Hij wilde zich niet voegen in een eng keurslijf, dat hem voorhield dat christenen eigenlijk niet op deze aarde horen.
De christenen moeten leven als vreemdelingen in hun land op aarde.
De feitelijke wereld is boosaardig, eng en zeer verdorven.
Trek je zo veel mogelijk terug in/op je kerkelijke eilandje, dan loop je de minste schade op.
De werelds levende mensen zijn vijanden van de ware gelovigen, de christenen op aarde.
Het besef van een schijnwereld ten opzichte van de werkelijkheid begon hier te ontkiemen in het denken en handelen van Gerard.
Hij had daar niet veel tot helemaal niets mee en besloot om te breken met die kerkgemeenschap van zijn broer.
Pas later, in zijn twintiger jaren zou hij gaan beseffen dat de kerk iets geheel anders is, dan Christus zelf.
Dit, ondanks dat de Jezus-beweging uit de jaren zestig het op een geheel ander wijze probeerde te doen.
De samenkomsten van deze beweging, vonden plaats onder de noemer “Kom in de tent, daar speelt Jezus met zijn band”.
Ook al was de daar gehoorde christelijke muziek beter om aan te horen, ook deze manier van samenkomsten lag Gerard niet.
De ge- en verboden, de kerkelijke dogma’s bleven in stand.
Inmiddels werkte hij al in het bedrijf van zijn ouders en behaalde zijn diploma middenstand en het kruideniers vakdiploma, om later in staat te kunnen zijn om het bedrijf van zijn ouders over te nemen.
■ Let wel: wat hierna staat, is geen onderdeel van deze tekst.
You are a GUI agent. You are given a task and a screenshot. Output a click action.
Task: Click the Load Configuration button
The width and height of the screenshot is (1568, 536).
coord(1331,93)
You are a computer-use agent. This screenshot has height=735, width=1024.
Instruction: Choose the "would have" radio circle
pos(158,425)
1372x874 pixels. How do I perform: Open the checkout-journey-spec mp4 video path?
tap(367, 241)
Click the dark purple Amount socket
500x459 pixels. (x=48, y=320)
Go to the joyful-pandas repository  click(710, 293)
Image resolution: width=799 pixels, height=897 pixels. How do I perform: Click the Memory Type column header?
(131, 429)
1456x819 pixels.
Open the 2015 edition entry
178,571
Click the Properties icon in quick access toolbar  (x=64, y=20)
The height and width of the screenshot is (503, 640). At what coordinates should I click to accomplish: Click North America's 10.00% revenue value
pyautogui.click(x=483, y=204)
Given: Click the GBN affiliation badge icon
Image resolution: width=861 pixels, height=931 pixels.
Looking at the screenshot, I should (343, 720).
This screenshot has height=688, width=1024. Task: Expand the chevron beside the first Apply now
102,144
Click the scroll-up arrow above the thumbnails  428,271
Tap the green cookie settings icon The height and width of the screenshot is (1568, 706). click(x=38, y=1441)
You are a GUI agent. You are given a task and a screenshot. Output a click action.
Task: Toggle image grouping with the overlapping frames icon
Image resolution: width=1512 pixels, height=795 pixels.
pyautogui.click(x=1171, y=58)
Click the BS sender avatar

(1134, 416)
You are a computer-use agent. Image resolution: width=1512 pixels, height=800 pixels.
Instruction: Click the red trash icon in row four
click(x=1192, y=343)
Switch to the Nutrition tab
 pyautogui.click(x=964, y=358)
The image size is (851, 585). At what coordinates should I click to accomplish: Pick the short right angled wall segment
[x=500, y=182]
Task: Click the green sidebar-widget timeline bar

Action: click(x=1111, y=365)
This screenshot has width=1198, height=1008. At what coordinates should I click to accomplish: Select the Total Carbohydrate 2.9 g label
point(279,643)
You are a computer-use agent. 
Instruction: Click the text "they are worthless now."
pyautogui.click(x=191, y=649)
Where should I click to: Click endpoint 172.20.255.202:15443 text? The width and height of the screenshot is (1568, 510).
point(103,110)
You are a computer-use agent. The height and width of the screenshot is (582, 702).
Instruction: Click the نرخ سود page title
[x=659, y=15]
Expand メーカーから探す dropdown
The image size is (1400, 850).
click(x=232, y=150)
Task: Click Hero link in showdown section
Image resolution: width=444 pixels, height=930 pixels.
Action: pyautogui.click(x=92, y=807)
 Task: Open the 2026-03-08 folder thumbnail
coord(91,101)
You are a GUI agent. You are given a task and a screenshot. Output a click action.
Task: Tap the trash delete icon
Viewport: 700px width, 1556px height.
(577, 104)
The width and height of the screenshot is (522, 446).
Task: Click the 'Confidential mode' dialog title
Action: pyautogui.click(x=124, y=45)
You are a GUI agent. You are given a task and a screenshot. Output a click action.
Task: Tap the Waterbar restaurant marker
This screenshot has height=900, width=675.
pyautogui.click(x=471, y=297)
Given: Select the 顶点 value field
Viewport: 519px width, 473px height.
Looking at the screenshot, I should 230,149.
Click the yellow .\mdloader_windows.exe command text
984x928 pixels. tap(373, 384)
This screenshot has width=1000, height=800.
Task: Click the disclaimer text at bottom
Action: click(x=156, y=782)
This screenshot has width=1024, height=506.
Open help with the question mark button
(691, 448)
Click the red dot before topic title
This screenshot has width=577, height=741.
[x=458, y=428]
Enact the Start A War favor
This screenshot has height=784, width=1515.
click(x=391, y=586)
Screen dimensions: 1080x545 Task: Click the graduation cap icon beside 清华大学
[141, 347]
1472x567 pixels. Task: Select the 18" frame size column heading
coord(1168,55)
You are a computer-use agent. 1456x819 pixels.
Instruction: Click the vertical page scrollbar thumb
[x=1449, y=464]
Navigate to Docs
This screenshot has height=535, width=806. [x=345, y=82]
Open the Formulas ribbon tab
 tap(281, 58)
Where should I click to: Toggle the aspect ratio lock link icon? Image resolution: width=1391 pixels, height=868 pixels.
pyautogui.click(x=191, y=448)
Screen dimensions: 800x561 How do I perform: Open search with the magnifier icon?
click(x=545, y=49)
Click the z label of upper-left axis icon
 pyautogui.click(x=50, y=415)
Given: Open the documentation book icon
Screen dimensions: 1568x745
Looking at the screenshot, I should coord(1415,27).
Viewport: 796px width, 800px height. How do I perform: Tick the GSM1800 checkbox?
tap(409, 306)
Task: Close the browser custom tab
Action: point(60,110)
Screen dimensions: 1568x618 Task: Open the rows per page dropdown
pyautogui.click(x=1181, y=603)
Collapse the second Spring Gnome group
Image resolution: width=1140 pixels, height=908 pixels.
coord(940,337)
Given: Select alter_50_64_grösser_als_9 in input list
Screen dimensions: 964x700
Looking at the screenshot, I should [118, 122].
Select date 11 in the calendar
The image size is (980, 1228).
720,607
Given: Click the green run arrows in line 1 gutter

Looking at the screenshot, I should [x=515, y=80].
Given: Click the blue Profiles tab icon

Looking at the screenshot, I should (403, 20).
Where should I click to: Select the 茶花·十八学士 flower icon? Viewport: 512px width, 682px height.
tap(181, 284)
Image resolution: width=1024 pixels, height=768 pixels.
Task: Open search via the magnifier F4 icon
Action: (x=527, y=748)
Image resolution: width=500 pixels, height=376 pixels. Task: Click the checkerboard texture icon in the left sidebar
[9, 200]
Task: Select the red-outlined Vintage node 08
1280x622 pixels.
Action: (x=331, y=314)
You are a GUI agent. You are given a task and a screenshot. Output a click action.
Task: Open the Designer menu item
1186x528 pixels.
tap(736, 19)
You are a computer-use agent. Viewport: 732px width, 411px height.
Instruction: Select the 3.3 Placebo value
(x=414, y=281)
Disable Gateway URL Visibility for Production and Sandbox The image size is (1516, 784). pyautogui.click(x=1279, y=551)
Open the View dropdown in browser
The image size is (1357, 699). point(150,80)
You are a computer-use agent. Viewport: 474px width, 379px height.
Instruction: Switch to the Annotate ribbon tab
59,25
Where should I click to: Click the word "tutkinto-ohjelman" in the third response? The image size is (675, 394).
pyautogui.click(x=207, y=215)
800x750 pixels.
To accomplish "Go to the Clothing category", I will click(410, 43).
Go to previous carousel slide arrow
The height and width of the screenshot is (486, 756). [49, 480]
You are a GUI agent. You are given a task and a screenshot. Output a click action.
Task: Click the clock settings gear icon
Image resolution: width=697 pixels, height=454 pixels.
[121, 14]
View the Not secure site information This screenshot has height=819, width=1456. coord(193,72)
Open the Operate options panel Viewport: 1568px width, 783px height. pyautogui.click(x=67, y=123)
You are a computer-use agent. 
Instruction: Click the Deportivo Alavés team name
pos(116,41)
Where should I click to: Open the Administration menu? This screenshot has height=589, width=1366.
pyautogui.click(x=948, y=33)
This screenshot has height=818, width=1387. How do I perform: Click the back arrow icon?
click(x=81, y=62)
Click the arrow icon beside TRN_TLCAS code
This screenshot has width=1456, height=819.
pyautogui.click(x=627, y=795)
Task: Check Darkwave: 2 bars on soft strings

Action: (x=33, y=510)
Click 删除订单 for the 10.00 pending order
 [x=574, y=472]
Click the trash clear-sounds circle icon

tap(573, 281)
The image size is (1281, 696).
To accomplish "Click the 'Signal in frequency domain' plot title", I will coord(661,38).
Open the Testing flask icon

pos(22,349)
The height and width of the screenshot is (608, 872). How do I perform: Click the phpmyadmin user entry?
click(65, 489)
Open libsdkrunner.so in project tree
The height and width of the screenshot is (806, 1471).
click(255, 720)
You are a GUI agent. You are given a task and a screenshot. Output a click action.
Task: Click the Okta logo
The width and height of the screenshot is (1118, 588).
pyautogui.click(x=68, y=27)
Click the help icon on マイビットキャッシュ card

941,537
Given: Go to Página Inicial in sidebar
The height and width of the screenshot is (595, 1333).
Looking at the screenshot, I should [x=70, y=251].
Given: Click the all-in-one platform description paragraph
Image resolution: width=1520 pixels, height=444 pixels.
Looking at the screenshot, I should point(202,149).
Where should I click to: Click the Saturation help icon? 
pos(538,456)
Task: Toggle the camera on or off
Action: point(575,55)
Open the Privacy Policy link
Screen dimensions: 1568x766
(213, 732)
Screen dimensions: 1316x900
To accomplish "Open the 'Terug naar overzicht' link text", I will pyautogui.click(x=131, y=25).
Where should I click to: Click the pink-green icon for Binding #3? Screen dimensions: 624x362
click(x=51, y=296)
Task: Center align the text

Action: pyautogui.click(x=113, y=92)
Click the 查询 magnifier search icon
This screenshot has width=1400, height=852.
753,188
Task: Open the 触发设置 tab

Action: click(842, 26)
Echter, deze door Gerard geplande overname zou er nooit komen, daar de zaken eind jaren zestig behoorlijk slecht gingen.
Bovendien was hij inmiddels getrouwd en had ook nog een baby te onderhouden.
Via het ministerie van Defensie, waar hij een jaar heeft gewerkt, dat wil zeggen veel geschaakt heeft met een collega, wordt hij uiteindelijk toegelaten tot de polite opleiding in Den Haag.
Hier, tijdens zijn opleiding voor politieman, gaan de reeds geplante zaadjes van het serieus doordenken van bepaalde zaken, zich verder ontkiemen.
De zoektocht naar waarheid, echte vrede, liefde en geluk begint in Gerard meer en meer vorm en inhoud te krijgen.
De speurtocht van deze zoekende mens is nog niet ten einde, maar blijkt nu pas echt te gaan beginnen.